Kopka received a provisional license as an administrator from the Wisconsin Department of Public Instruction on July 1, 2017.  She was licensed as a teacher on July 1, 2009, and has been Mercer’s 7-12 grades science teacher.  Her new position as administrator raises the question of who will teach science?

Kopka inherits a list of school problems.  Possibly most problematic is that the DPI has been investigating the Mercer School for “test administration and scoring.” The DPI confirmed on June 14 that “the matter is currently under investigation”.  It began the investigation over a year ago and has since interviewed former and current Mercer teachers and students.

In its June 14 announcement the DPI also said: “During the investigation DPI ‘shall keep confidential all information pertaining to the investigation except the fact that an investigation is being conducted and the date of the (license) revocation hearing’  (Wis. Stat 115.31 (6)(b)”.

Another problem Kopka faces is trying to improve the poor academic results which placed Mercer in very last place of the state’s 422 school districts rated by the DPI with its annual School Report Card scores.  It has also been well below the state and national averages with its ACT composite scores.

Preparing a 2018-19 School District budget will be another one of Kopka’s challenges. 



Sunday, July 14, 2019

Special Meeting


A special meeting of the Mercer School Board has been called for 3 p.m. Tuesday, July 16, to discuss the “District Administrator Status/capacity”. 

The Board apparently will try to temporarily fill the administrator position due to the illness of Administrator Erik Torkelson.  Although no official notice of Torkelson’s illness has been made public it is generally known that he had stroke resulting in some paralysis.

The Board will discuss filling the vacancy in a closed session.  It will then return to an open session to give a summary of what was discussed in the closed session and vote upon any action required.  It will also hold an open discussion on the “District Administrator position potential ‘Pro-Tempore’ path forward”.

### Record excerpts
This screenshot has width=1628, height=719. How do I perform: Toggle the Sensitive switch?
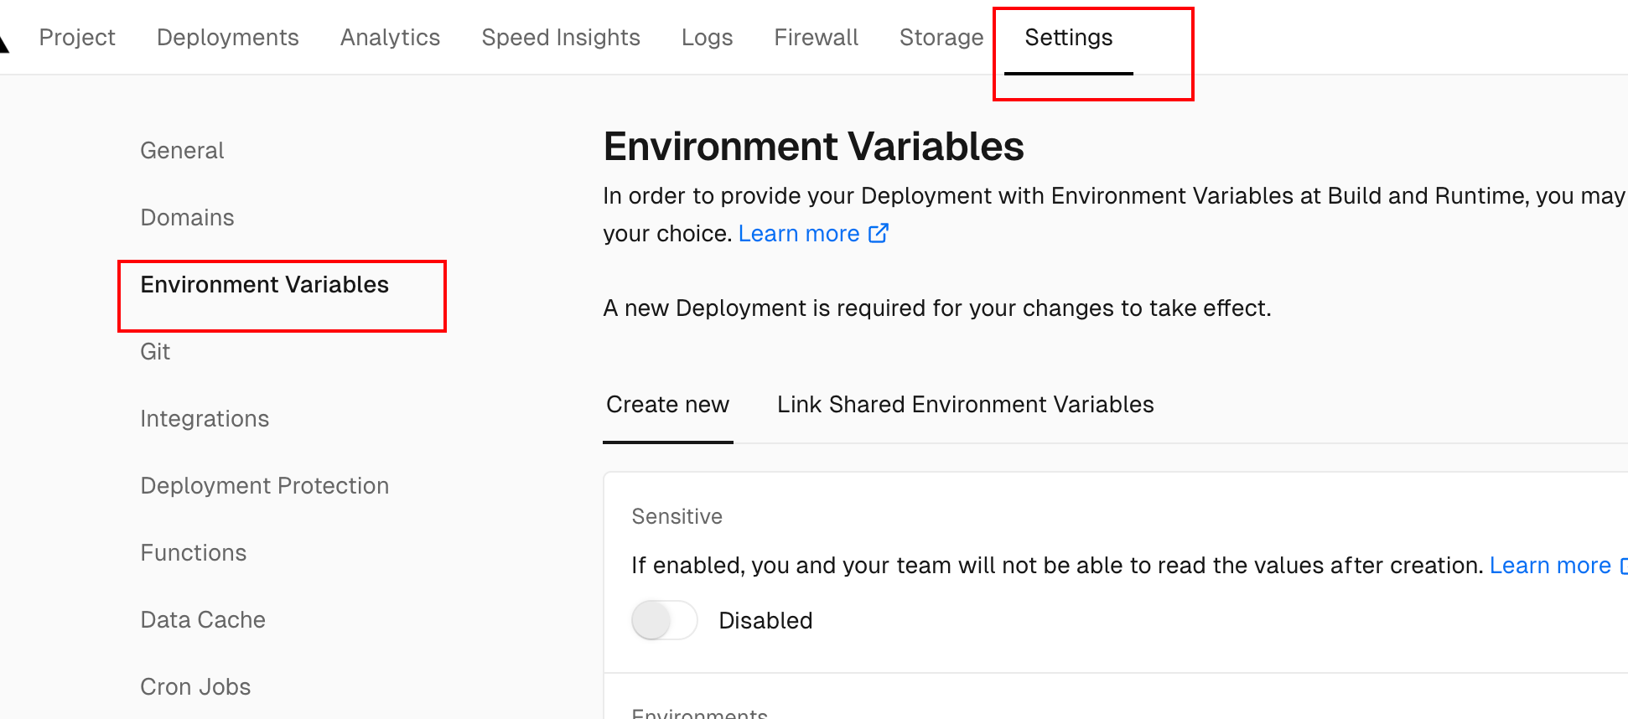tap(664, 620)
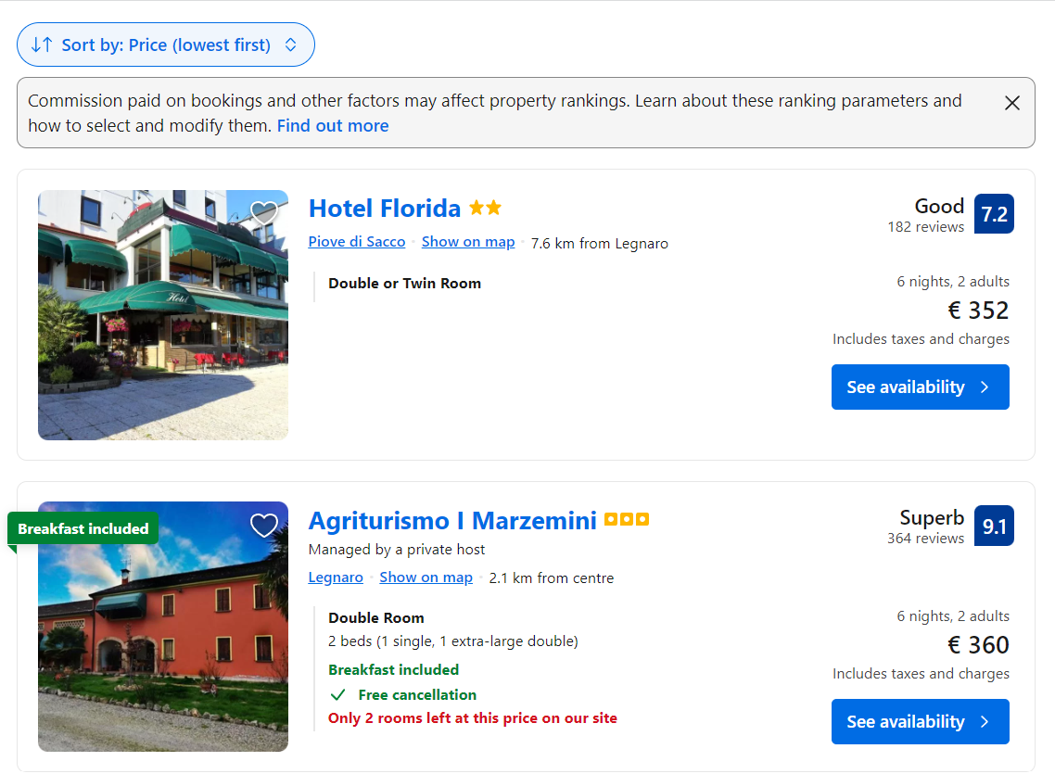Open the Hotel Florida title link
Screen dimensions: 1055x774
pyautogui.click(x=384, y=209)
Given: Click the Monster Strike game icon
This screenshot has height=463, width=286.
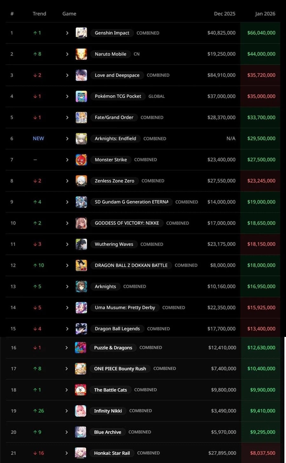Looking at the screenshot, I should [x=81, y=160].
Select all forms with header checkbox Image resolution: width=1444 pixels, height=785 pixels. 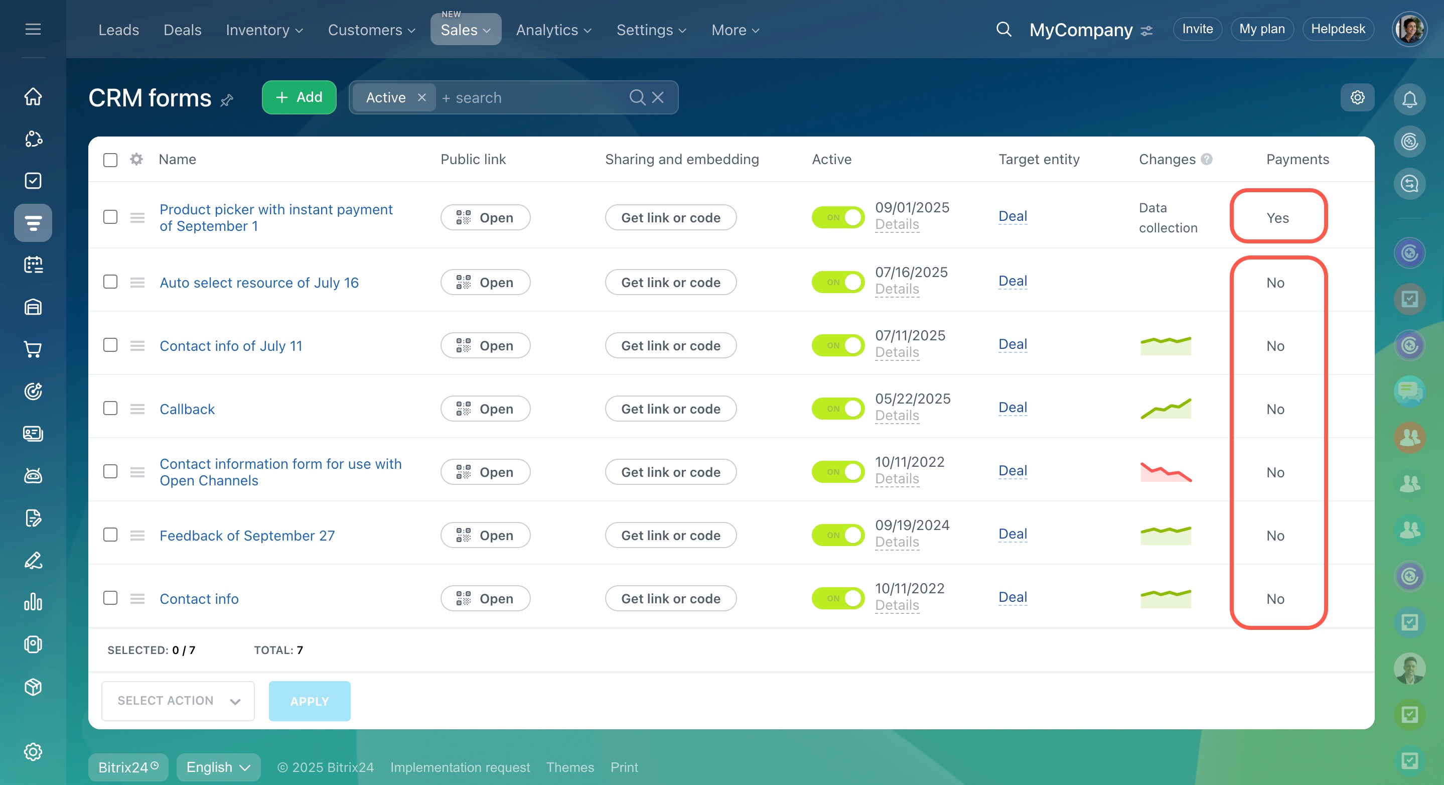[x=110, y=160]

### Set problem 1
Reproduce the part of the Mercer School passage between "Sunday, July 14, 2019" and "in some paralysis.", inclusive.
### Set problem 2
According to the Mercer School passage, why will the School Board try to temporarily fill the district administrator position? Answer in one to three sentences.
### Set problem 3
Extend the Mercer School passage, picking up after its final sentence.

### Exercise result 1
Sunday, July 14, 2019

Special Meeting


A special meeting of the Mercer School Board has been called for 3 p.m. Tuesday, July 16, to discuss the “District Administrator Status/capacity”. 

The Board apparently will try to temporarily fill the administrator position due to the illness of Administrator Erik Torkelson.  Although no official notice of Torkelson’s illness has been made public it is generally known that he had stroke resulting in some paralysis.

### Exercise result 2
The Board will try to fill the position temporarily because Administrator Erik Torkelson is ill. No official notice of his illness has been made public, but it is generally known that he had a stroke that resulted in some paralysis.

### Exercise result 3
The School Board presently consists of only three members:  Bob Davis, Jim Hannemann and Micki Pierce-Holmstrom.  It is expected to fill the two vacant Board seats at a 5 p.m. meeting on Tuesday, July 30.

Thursday, July 4, 2019

What Now? 
The Mercer School Board has approved a policy change which should allow it to fill two vacant Board seats.  Since its April meeting the Board has been limping along with only three members.  It lacked the necessary policy which would prescribe the method to fill vacancies.

The vacancies were created by the resignations Noel Brandt and Karl Anderson. 

An ad was prematurely placed in the Iron County Miner asking for interested parties to apply for the two vacant Board seats.  The problem was that a policy did not exist citing the qualifications for Board membership or the procedure for selecting from the candidates applying.

Two Mercer residents did apply – Rich Pegg, a retired attorney, and Sue Loth, a retired schoolteacher.   At its May meeting the Board agreed that it would honor their applications.  It has been suggested that the two candidates who lost out in the April School Board election should also be considered.  They are Christa Reinert, who narrowly lost her bid for reelection, and Paul Chaney.

The Board presently consist of Bob Davis and Jim Hannemann, both newly elected in the April election, and Micki Pierce-Holmstrom. 

School Board Policy 0142.5 “Filling a Board Vacancy” now reads: 

The vacancy shall be filled by the Board using the following procedure:

A.     The Board shall seek qualified and interested candidates from the community by posting a vacancy at the Town Hall, Associated Bank and Iron County Miner.

B.     All applicants are to submit a notice of their interest, in writing, to the District Office.

C.     The Board may interview all interested candidates to ascertain their qualifications.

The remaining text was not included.